Oil also gained after investors sought commodities as a hedge against inflation as the dollar traded near a seven-week low against the euro. The MSCI Asia Pacific Index climbed 1.3 percent today, the 10th straight increase and the longest winning streak since January 2004.
“Investors see the equity markets as a good lead for what you can expect oil demand to be going forward,” said Ben Westmore, an energy and minerals economist at National Australia Bank Ltd. in Melbourne. “At times when you’ve got high inflation expectations, investors tend to move toward real assets such as commodities.”

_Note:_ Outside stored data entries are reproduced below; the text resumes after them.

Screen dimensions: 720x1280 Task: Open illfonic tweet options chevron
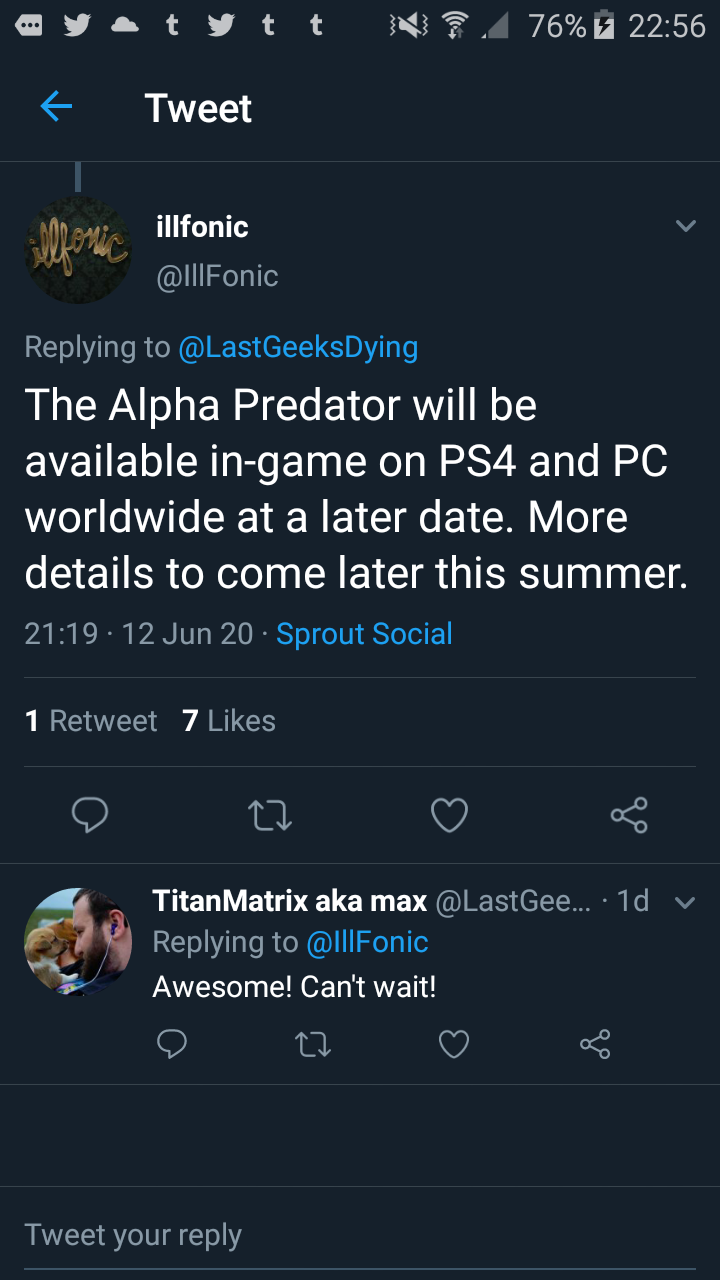(685, 226)

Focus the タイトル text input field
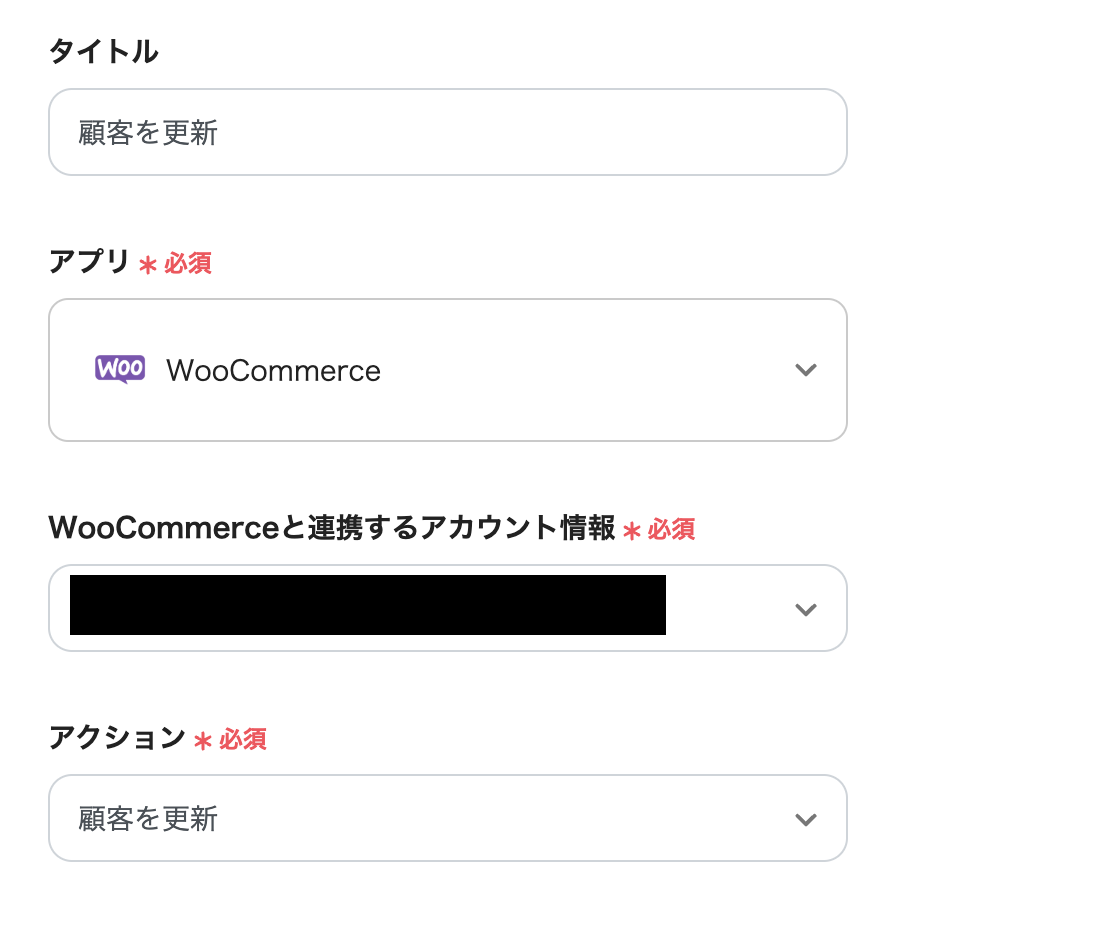(x=447, y=132)
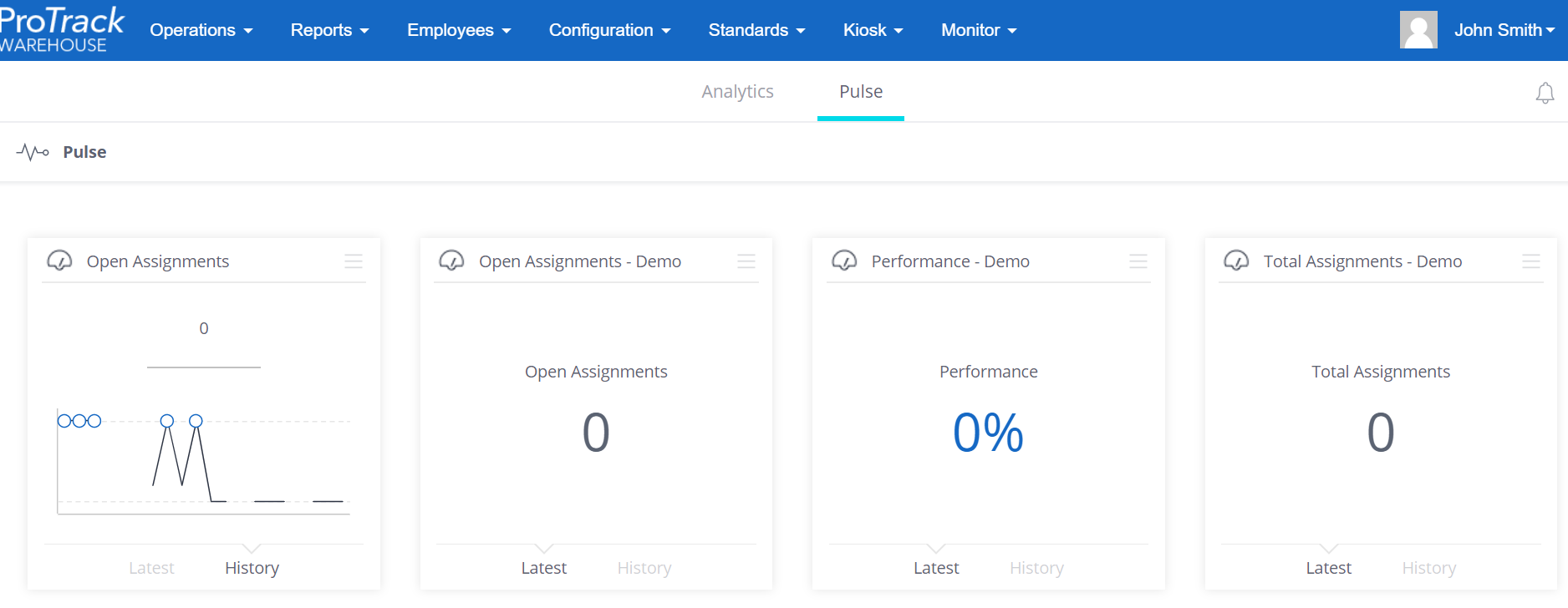The width and height of the screenshot is (1568, 608).
Task: Click the large 0% performance value
Action: coord(988,433)
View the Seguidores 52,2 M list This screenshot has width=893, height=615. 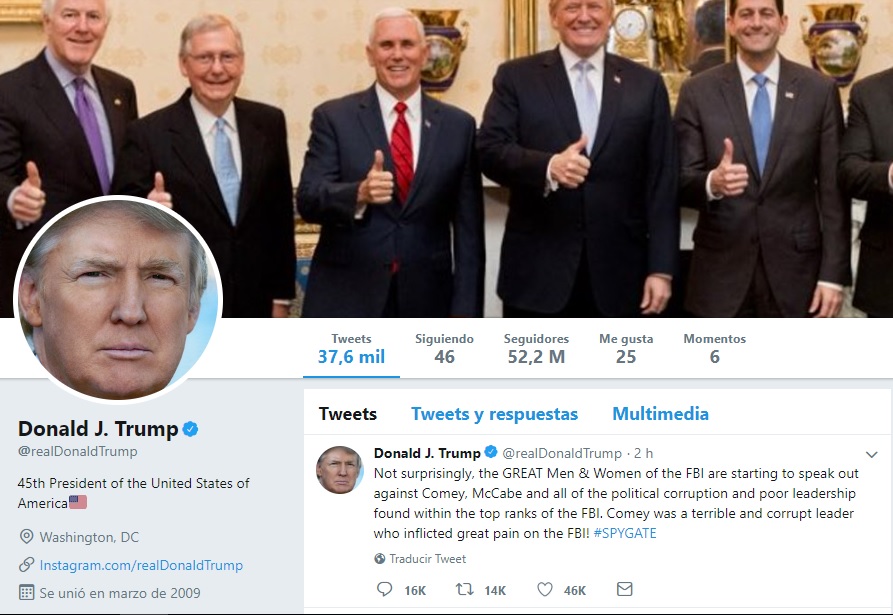click(x=536, y=348)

Crude oil for September delivery gained as much as 94 cents, or 1.4 percent, to $68.99 a barrel in after-hours electronic trading on the New York Mercantile Exchange. That was the highest intraday price since July 2. Futures were at $68.80 a barrel at 3:07 p.m. in Singapore. The contract earlier fell as much as 0.5 percent to $67.68 a barrel.

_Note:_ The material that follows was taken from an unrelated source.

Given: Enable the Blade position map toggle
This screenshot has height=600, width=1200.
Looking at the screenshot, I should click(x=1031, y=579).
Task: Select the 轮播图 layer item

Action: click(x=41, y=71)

Oil last week posted its biggest weekly gain since May, and followed a 6.1 percent increase the week before, when U.S. equities climbed 7 percent.
The dollar traded at $1.4262 per euro as of 2:56 p.m. in Singapore from $1.4202 in New York on July 24. It touched $1.4291 on July 23, the lowest level since June 3.
Correlation
Oil has moved in tandem with benchmark stock indexes. The MSCI Asia-Pacific Index and U.S. crude futures showed a correlation of 0.5 in the past month, compared with -0.1 a month earlier, according to data compiled by Bloomberg. A correlation of 1 means the two moved in lockstep.
Crude’s gains may be limited as inventories of gasoline and diesel fuel in the U.S., the world’s biggest oil user, have climbed, National Australia’s Westmore said.
Gasoline inventories climbed 813,000 barrels to 215.4 million in the week to July 17, the sixth straight gain, according to an Energy Department report on July 22. Stockpiles of distillate fuel rose 1.22 million barrels to 160.5 million, the highest since January 1985.
“Although crude inventories are falling, it’s just going into gasoline supplies and we haven’t seen much evidence of the summer driving season,” Westmore said. “Eventually these fundamentals will correct and you see that in these gasoline and distillate inventories getting drawn down.”
Oil Inventories
Crude-oil supplies dropped 1.8 million barrels to 342.7 million last week, the Energy Department report showed. The reduction left nationwide crude stockpiles 7.3 percent higher than the five-year average for the period.
Brent crude oil for September settlement rose as much as 96 cents, or 1.4 percent, to $71.28 a barrel, and traded at $71.15 on London’s ICE Futures Europe exchange at 3:08 p.m. Singapore time. The contract rose 1.6 percent to $70.32 on July 24, the highest settlement since June 29.
Speculators’ net-long positions in New York oil, the difference between contracts to buy and sell the commodity, plunged 86 percent in the week ended July 21, the U.S. Commodity Futures Trading Commission reported.